The first drug to prevent Alzheimer’s disease has been created by scientists.
It boosts a chemical that clears the brain of rogue proteins that cause memory loss and confusion.
Mice prone to the disorder remained free of it after being injected with the compound.
It is hoped the revolutionary medicine will slow or even reverse dementia in humans. Trials are already being planned.
Currently, there are no treatments that can do this. Existing ones only help with symptoms.
Known as a ‘pharmacological chaperone’, it mends mutant proteins called amyloid beta and tau that misfold in the grey matter of patients.
Explained senior investigator Professor Domenico Pratico: “Our chaperone drug specifically restored levels of a sorting molecule known as VPS35, which helps move proteins out of endosomes, compartments inside cells where proteins are sorted for degradation.”
His team previously found VPS35 actively sweeps out amyloid beta and tau that can collect in clumps and tangles, respectively, destroying neurons.
In Alzheimer’s, levels are reduced. Eventually, these deposits of abnormal proteins interrupt neuron activity and lead to brain degeneration.
In experiments, lab rodents genetically engineered to develop the disease were treated with the drug from a young age.
As they got older, before they began to show signs of it, they were tested for its effects on memory and learning.
Compared to untreated peers destined for Alzheimer’s, they did much better – and behaved just like normal mice in the wild.
An analysis of their neurons found much less tau and amyloid beta that fuel the disease.
The researchers also found the amount of VPS35 was restored. What is more junctions, or synapses, where brain cells come together to exchange information, were fully functional.
Prof Pratico, director of the Alzheimer’s Centre at Temple University, Philadelphia, said pharmacological chaperones are an emerging therapy that target proteins that “crumple together like sticky tape.”
When this happens, rather than being transported to recycling sites within cells, old or dysfunctional proteins become trapped. Eventually, they gum up cellular machinery, causing major problems.
Fortunately, cells are equipped with molecular machinery that detects defective proteins, sorts them out, and then either removes or stabilises them, stopping accumulation and harm.
Pharmacological chaperones can help in this process.
Prof Pratico said: “Relative to other therapies under development for Alzheimer’s disease they are inexpensive, and some have already been approved for the treatment of other diseases.
“Additionally, these drugs do not block an enzyme or a receptor but target a cellular mechanism, which means that there is much lower potential for side effects.
“All these factors add to the appeal of pursuing pharmacological chaperones as novel Alzheimer’s treatments.”
The study published in the journal Molecular Neurodegeneration shows one such drug can effectively disrupt the abnormal processes that damage neurons in the brain, cause memory loss and ultimately give rise to Alzheimer’s.
The trafficking of proteins from endosomes to the cell membrane or another cellular compartment is fundamental for normal cell function.
Prof Pratico said VPS35 is of particular importance, since it separates out dysfunctional and old proteins and sends them off for recycling.
Before moving to trials in patients, he wants to next investigate the effects of pharmacological chaperone therapy in older mice.

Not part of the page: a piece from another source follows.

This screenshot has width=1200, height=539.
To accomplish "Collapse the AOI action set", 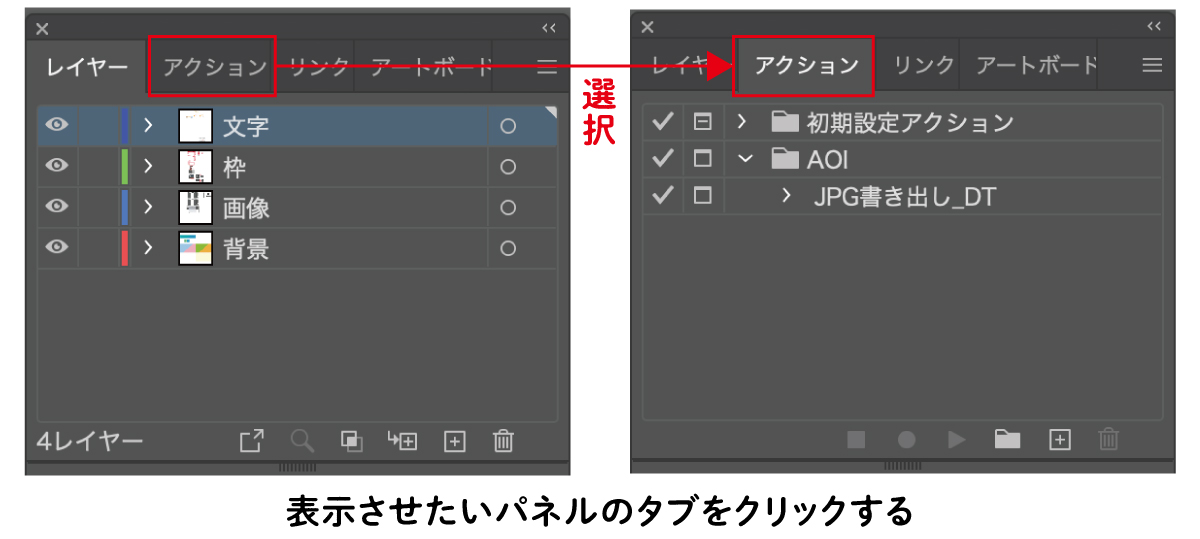I will (742, 158).
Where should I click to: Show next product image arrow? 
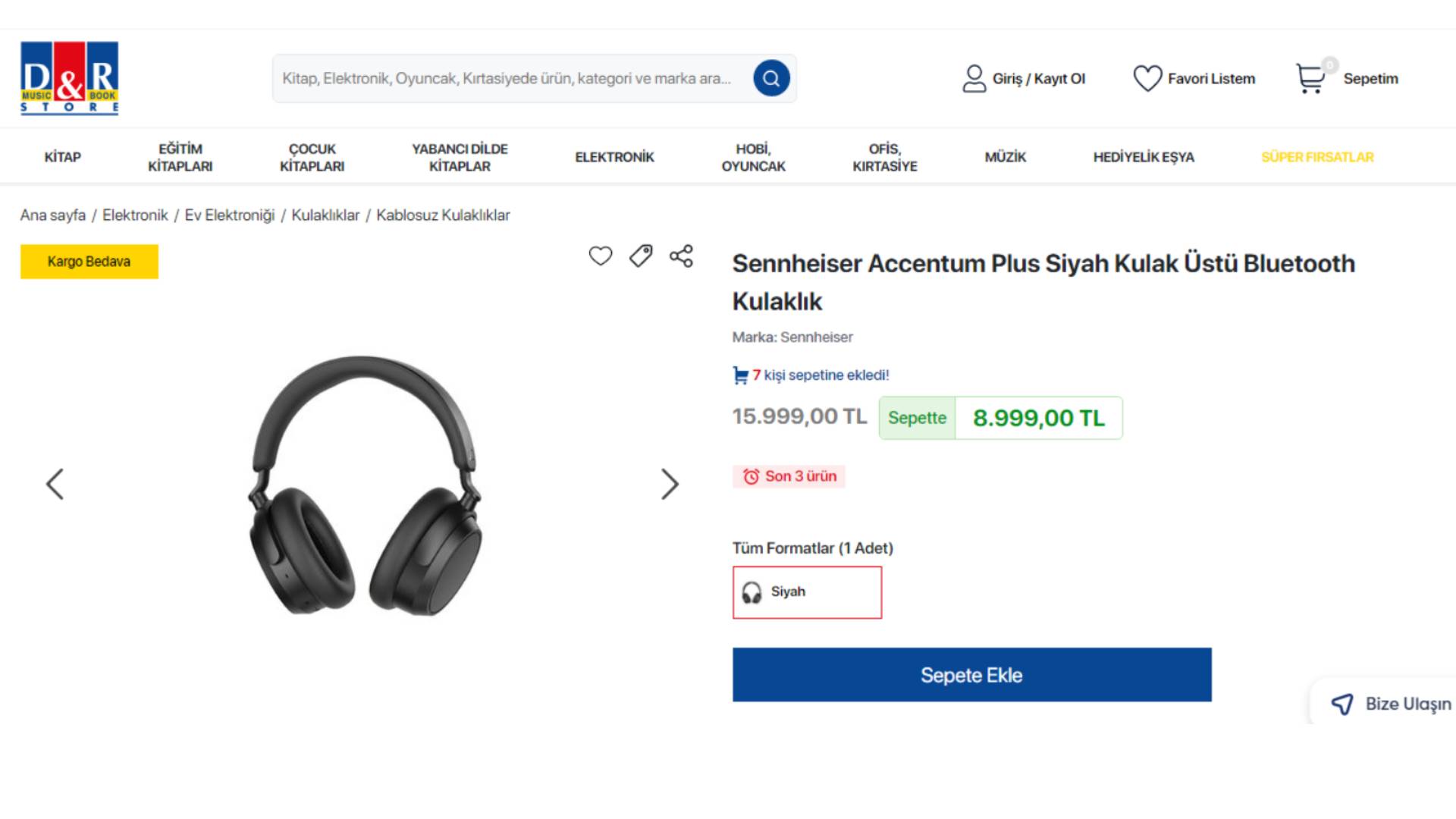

Added Prof Pratico: “Because our most recent investigation was a preventative study, we want to know now whether this therapy could also work as a treatment for patients already diagnosed with Alzheimer’s disease.”
There haven’t been any new dementia drugs in over a decade. Currently, there are an estimated 850,000 people with the condition in the UK, a figure set to rise to 2 million in the next three decades.